Padre Olinto Marella, per tutti a Bologna semplicemente padre Marella, è beato. La celebrazione è avvenuta ieri in piazza Maggiore con la messa presieduta dal cardinale Matteo Zuppi che ha esortato tutti a rendere, «come fece Padre Marella, persone i tanti che altrimenti sono solo schiavi, dei senza volto, senza storia e senza valore».
Il cardinale Giacomo Biffi, che aveva aperto la causa di beatificazione di don Olinto nel 1996, descrisse padre Marella dicendo che aveva il desiderio di «aiutare chiunque potesse avere bisogno, e di condividere a fondo la vita dei poveri», un desiderio che «lo portò a farsi mendicante, questuando con il cappello in mano nelle pubbliche vie e davanti ai locali del divertimento». Biffi lo definì «eroe della carità» e per evitare interpretazioni ideologiche della povertà additiva proprio l’esempio di padre Marella per dire che l’amore per il prossimo «va esercitato soprattutto in prima persona». Infatti, aggiungeva Biffi, «il samaritano non è andato a interessare l’Unità sanitaria locale».
Il cardinale Zuppi ha citato anche il cardinale Carlo Caffarra che in occasione del 35° anniversario della morte del beato Marella ricordava «l’angolo di padre Marella», quello che a Bologna conoscono tutti tra via Caprarie e via Drapperie, in pieno centro. È qui che padre Marella si sedeva nel suo sgabello con il cappello in mano per raccogliere offerte da dare ai poveri. Per Caffarra questo angolo è un «luogo preziosissimo» da tenere sempre davanti agli occhi, perché, diceva, «non si oscuri nel nostro spirito la percezione della dignità di ogni persona umana, specialmente la più povera».

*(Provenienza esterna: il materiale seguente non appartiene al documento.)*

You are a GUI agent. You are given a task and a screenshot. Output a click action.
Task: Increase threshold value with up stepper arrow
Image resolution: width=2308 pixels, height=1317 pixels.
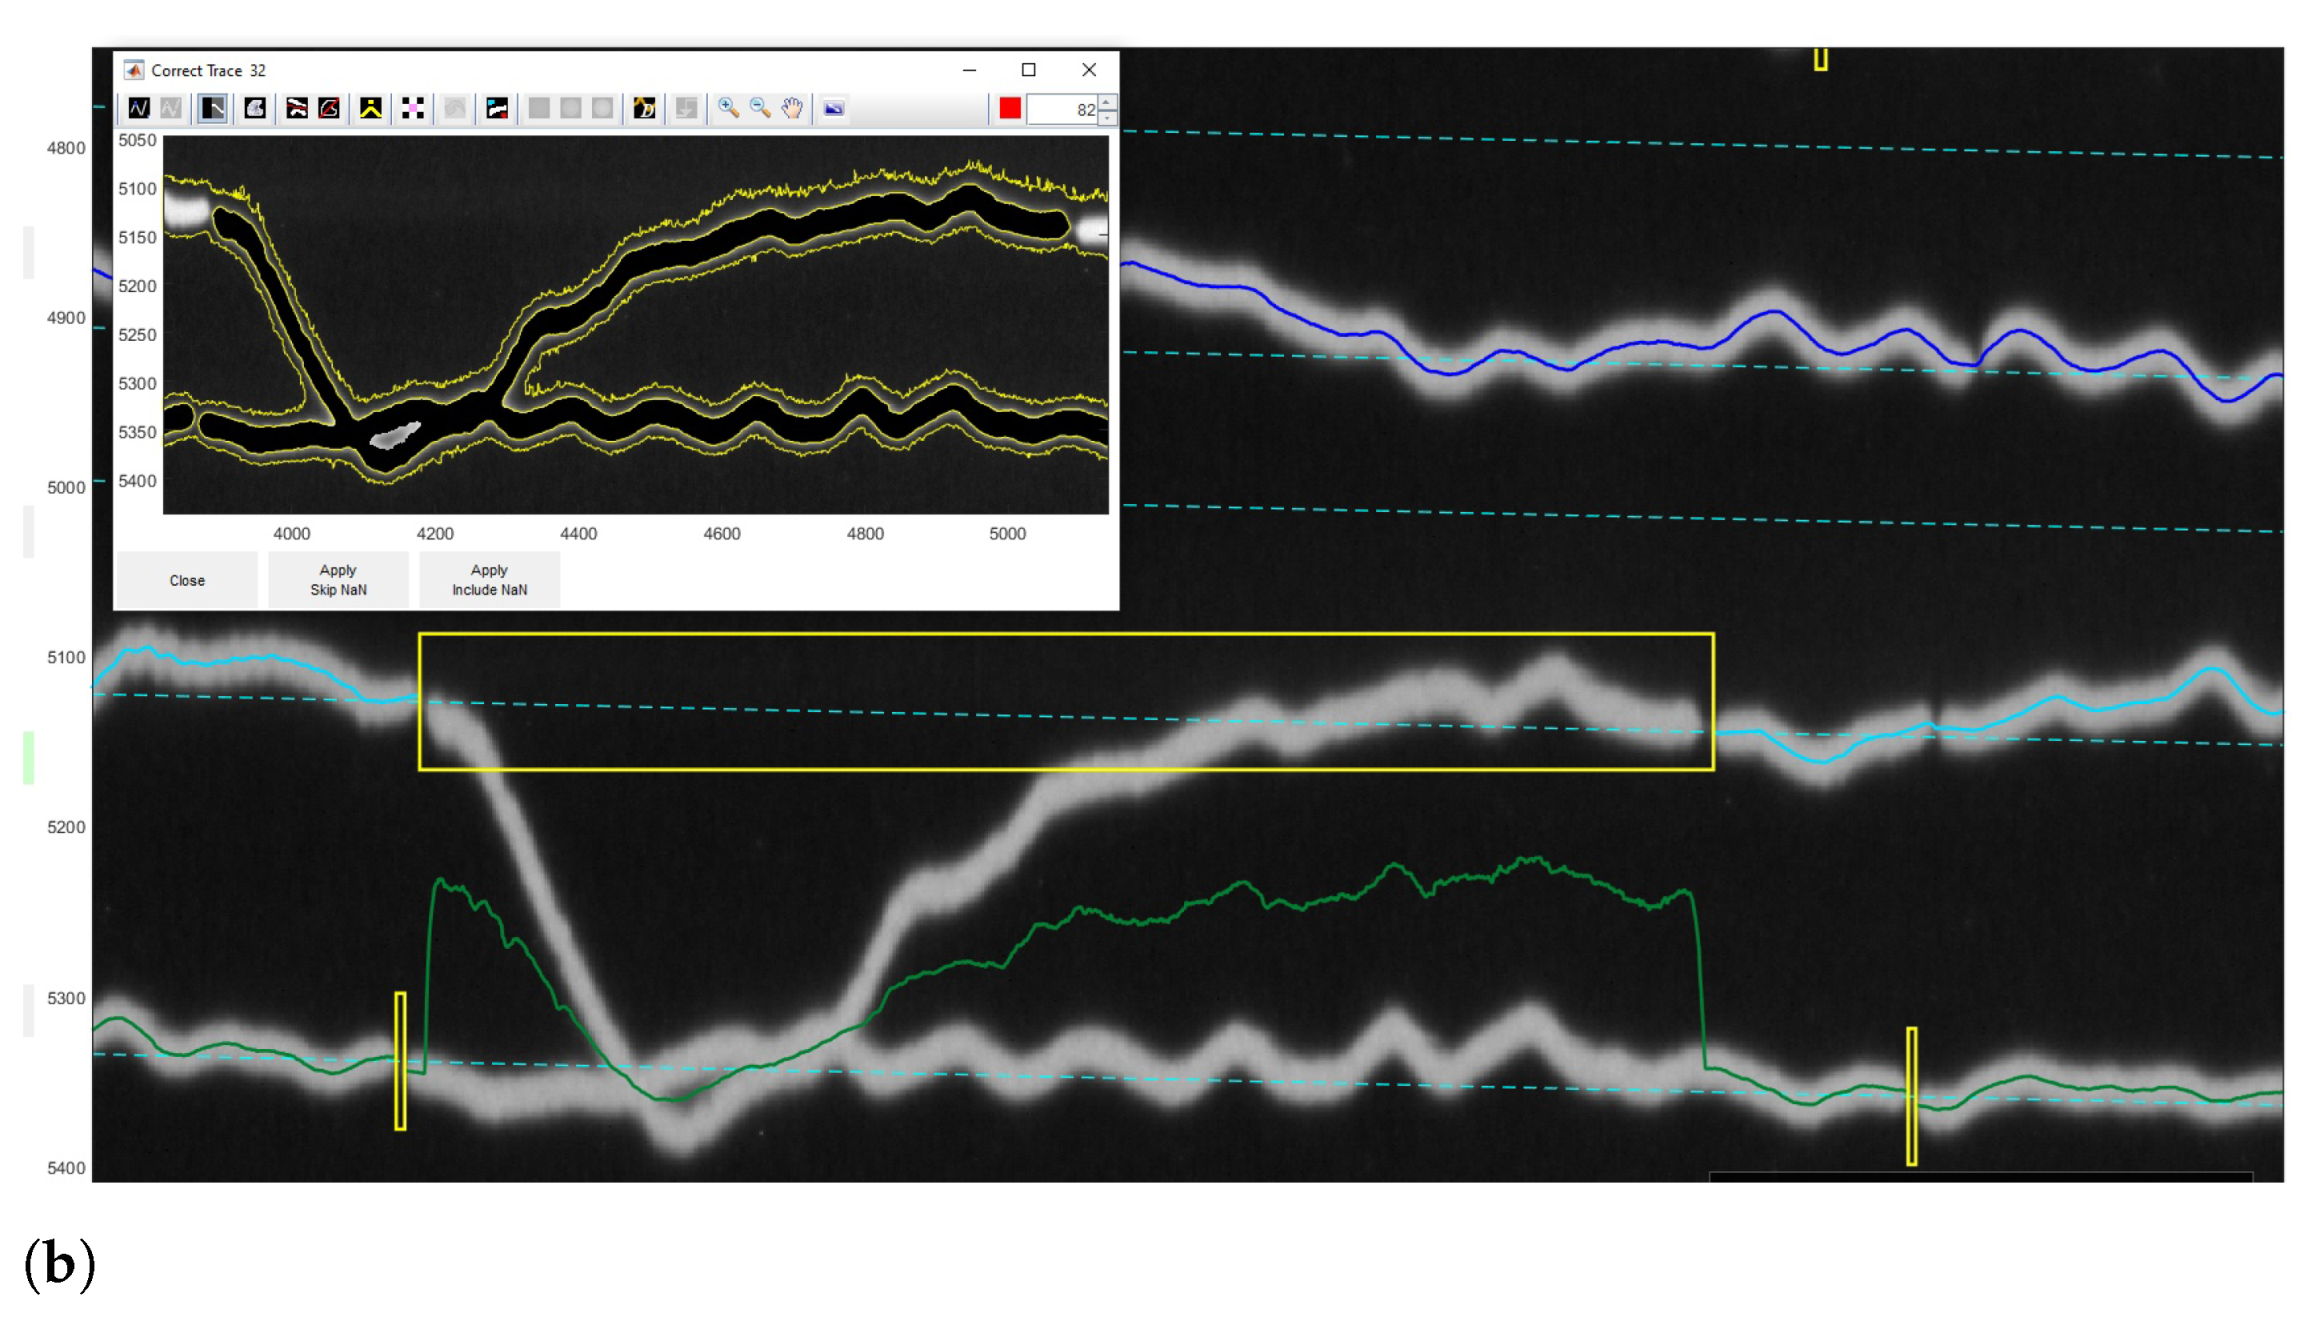tap(1107, 102)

Nel ricordo del beato Olinto Marella citiamo un episodio forse poco conosciuto della sua vita sacerdotale, quello di padre spirituale di un’altra santa, Gianna Berretta Molla, che morì nel 1962 dando alla luce la figlia Gianna Emanuela nonostante i medici le consigliassero l’aborto. Il marito di Gianna, l’ingegner Pietro Molla, offrendo una testimonianza proprio su padre Marella ha scritto:
«Tengo ancora vivissimo il ricordo di quanto padre Marella fece per la mia sposa Gianna, nella settimana dal 21 al 28 aprile 1962. Appena seppe che Gianna stava male, corse all’ospedale di Monza in cui era ricoverata, non l’abbandonò nei giorni del suo calvario, celebrando la santa Messa nella cappella dell’ospedale, l’ha assistita nell’agonia, l’ha accompagnata morente alla sua casa di Ponte Nuovo di Magenta, ha benedetto la sua salma, ha assistito ai funerali e la sera stessa della sepoltura disse al parroco: “In tempi in cui la Chiesa era meno burocratizzata, le lacrime, le preghiere, le invocazioni, il trionfo dei suoi funerali, il martirio della sua maternità, avrebbero significato di per sé la canonizzazione”».